There are four cost stages to Part D coverage. You pay a share of the cost of your medications in each stage up to a limit. You may not reach all the stages and the cycle restarts each year.
· Annual Deductible – You pay for your medications until you reach the plan deductible. If your plan doesn’t have an annual deductible, your coverage starts with the first prescription you fill.
· Initial Coverage – You pay a copay or coinsurance for your prescriptions and your plan pays the rest. You stay in this stage until your total drug costs reach the limit set by Medicare each year.
· Coverage Gap (Donut Hole) – You pay 25% of the cost for both brand-name and generic drugs during this stage. You stay in this stage until you reach your total out-of-pocket costs established by Medicare each year.
· Catastrophic Coverage – You pay a small copay or coinsurance amount for your prescriptions. You stay in this stage for the remainder of the year.
It is important that you enroll in Part D coverage when you are first eligible. If you fail to do so, you could pay an additional 1% of the average Part D plan premium for each month you delay enrollment. The penalty is charged every month for as long as you are enrolled in Part D.
What is Medicare Supplement Insurance (Medigap)?
Medicare Supplement Insurance (Medigap) plans are offered by private insurance companies but are standardized by the federal government. Each plan is labeled with a letter, and all plans with the same letter offer the same benefits nationwide. You can request to enroll in a Medigap plan at any time, but it is possible you can be denied coverage or charged a higher premium based on your health history if you enroll after your Medicare Supplement Open Enrollment Period.
Medigap plans help pay some of the out-of-pocket expenses not covered by Part A and Part B. All Medigap plans include full or partial coverage for:
· Part A hospital coinsurance
· Part B coinsurance or copays
· Cost of blood transfusions (first 3 pints)
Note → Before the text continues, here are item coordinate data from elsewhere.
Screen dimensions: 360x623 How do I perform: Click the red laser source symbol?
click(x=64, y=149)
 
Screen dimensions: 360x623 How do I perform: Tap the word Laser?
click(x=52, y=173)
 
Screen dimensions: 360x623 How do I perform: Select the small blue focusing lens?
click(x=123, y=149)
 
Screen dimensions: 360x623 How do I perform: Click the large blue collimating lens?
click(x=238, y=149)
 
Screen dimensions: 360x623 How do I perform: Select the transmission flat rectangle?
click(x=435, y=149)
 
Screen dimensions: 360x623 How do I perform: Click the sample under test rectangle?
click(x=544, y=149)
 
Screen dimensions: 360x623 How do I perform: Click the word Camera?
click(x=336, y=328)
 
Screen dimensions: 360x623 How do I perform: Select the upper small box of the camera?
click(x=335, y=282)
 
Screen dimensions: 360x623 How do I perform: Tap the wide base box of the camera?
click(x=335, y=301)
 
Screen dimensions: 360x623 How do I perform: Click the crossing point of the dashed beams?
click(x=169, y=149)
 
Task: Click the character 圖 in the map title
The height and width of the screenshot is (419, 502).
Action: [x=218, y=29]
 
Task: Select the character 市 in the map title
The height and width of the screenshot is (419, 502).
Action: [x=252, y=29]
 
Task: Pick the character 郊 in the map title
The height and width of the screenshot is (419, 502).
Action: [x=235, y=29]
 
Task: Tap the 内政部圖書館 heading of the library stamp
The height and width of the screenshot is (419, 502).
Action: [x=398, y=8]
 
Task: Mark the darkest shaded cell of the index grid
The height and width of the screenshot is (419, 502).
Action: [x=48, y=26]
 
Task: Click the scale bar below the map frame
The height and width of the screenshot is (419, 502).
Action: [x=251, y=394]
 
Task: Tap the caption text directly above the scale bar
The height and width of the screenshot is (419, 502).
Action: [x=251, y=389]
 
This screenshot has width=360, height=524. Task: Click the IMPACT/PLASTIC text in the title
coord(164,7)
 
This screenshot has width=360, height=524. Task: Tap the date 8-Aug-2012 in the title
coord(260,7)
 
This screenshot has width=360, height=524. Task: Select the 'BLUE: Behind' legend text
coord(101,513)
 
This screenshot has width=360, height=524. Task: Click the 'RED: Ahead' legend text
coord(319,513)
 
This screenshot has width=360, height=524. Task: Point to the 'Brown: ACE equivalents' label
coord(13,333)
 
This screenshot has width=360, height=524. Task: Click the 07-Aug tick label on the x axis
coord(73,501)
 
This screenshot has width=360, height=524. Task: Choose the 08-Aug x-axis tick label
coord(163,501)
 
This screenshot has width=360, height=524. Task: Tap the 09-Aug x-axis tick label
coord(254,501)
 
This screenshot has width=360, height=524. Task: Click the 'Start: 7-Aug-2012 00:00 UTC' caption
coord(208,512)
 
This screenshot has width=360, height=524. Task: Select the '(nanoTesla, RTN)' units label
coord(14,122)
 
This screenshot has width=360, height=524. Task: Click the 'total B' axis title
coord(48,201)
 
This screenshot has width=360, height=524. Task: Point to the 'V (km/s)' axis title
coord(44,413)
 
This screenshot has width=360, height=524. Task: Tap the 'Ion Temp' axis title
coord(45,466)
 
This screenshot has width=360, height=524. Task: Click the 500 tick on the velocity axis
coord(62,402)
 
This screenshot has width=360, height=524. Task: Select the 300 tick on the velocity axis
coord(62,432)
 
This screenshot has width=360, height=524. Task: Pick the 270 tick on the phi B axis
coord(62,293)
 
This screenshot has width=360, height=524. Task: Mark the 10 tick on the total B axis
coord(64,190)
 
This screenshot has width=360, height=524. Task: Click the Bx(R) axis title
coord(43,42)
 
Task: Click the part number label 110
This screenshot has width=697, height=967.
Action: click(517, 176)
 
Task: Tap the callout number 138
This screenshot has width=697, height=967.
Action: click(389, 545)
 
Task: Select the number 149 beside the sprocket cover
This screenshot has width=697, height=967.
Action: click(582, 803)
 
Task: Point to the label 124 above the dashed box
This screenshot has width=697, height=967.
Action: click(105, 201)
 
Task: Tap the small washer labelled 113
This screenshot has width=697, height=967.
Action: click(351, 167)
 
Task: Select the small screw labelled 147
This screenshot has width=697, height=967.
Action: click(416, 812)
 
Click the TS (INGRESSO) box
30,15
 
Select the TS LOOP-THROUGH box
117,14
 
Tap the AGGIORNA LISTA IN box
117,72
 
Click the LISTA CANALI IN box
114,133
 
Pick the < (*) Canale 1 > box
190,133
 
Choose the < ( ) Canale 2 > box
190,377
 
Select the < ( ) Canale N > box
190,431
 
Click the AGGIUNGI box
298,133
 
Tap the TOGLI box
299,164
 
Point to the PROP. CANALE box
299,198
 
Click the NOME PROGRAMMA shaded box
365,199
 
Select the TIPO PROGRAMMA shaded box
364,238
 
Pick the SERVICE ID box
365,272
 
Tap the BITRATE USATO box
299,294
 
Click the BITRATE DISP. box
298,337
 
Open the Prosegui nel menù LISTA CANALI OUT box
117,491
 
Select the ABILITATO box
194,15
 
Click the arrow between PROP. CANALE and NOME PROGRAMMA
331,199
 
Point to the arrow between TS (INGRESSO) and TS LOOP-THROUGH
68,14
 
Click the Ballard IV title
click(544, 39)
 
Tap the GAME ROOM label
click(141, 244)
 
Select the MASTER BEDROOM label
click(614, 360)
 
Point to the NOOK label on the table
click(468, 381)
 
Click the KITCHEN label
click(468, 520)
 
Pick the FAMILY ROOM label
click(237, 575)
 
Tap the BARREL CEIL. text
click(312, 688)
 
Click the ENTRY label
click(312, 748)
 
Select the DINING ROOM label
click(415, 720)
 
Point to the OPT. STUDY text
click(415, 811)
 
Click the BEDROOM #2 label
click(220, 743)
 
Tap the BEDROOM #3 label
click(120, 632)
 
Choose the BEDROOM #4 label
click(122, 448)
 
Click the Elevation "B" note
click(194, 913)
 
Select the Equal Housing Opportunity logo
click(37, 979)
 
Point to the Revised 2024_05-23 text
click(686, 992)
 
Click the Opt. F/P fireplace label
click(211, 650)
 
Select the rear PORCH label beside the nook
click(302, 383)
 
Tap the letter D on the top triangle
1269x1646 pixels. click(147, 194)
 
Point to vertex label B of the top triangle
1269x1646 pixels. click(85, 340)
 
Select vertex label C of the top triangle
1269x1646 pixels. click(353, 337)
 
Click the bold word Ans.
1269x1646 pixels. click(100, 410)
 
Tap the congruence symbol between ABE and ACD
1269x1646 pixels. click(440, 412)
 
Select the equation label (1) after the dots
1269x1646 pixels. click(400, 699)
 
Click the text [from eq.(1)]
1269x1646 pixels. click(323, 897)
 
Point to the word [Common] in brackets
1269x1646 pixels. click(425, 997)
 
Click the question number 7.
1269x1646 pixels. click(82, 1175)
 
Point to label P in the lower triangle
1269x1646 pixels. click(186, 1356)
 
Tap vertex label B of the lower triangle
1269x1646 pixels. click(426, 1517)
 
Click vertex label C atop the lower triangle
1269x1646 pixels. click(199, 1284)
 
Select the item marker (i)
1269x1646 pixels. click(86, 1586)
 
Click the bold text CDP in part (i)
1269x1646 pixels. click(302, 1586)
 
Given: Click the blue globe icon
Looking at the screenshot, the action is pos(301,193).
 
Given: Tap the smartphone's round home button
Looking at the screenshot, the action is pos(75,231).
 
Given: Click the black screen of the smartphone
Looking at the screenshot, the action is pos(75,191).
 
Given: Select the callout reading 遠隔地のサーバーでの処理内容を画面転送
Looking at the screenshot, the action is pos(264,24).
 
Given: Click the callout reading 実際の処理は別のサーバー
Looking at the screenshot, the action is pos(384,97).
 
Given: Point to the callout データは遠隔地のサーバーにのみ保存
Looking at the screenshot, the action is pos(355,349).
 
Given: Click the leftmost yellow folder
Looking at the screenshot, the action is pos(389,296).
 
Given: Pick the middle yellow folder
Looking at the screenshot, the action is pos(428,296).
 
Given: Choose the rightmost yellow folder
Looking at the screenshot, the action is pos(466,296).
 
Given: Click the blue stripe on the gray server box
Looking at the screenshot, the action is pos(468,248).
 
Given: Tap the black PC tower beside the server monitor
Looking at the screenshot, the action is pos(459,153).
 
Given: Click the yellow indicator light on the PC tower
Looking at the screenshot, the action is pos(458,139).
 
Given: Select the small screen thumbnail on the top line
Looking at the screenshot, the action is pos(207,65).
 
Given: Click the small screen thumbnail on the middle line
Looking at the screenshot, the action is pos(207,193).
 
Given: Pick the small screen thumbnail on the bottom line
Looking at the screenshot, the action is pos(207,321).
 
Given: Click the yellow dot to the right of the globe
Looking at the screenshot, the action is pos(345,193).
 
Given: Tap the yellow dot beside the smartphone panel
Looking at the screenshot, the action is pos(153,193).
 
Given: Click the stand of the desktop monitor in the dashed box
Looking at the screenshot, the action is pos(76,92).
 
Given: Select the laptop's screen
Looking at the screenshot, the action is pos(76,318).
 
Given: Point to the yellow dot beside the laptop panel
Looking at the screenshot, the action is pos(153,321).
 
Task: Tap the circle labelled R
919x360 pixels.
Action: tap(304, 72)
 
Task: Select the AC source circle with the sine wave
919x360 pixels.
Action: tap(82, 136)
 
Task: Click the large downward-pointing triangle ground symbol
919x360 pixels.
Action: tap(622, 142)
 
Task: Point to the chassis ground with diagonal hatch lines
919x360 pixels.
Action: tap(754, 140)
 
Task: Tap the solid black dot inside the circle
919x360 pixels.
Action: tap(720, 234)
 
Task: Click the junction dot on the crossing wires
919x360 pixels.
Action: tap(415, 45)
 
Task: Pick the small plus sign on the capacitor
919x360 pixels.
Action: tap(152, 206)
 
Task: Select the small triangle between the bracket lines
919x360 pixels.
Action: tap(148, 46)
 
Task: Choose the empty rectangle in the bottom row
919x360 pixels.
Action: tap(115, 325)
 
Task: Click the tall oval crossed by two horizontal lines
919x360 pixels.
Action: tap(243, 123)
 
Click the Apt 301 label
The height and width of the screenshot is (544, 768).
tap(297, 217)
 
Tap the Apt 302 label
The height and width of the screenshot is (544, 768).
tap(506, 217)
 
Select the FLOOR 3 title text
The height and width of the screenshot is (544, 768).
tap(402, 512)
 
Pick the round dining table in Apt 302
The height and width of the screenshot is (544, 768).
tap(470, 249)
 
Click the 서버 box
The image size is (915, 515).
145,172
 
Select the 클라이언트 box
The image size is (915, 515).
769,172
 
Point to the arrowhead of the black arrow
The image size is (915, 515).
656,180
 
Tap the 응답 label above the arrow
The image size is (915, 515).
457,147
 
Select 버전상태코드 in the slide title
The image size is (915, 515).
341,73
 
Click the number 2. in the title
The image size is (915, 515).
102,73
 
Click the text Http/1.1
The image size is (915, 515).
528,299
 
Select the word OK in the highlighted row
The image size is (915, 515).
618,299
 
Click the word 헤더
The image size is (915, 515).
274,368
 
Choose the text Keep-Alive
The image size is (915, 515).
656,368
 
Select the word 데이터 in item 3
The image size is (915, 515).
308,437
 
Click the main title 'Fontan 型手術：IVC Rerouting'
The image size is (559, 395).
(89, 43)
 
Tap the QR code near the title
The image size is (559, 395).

· Costs for 365 extra hospital days
· Hospice care coinsurance
Some Medigap plans also help pay for:
· Part A deductible
· Part A skilled nursing facility care coinsurance
· Part B deductible (Not available to beneficiaries newly eligible for Medicare after January 2020)
· Part B excess charges
· Cost of foreign travel emergency care up to plan limits
Medigap plans set their own premiums. Typically, the more generous the coverage, the higher the premium. Different plans will pay differently for various health care service and items. The level of coverage and what you will pay varies by plan. Some plans share certain costs with you up to a set limit. Others leave certain costs for you to pay on your own.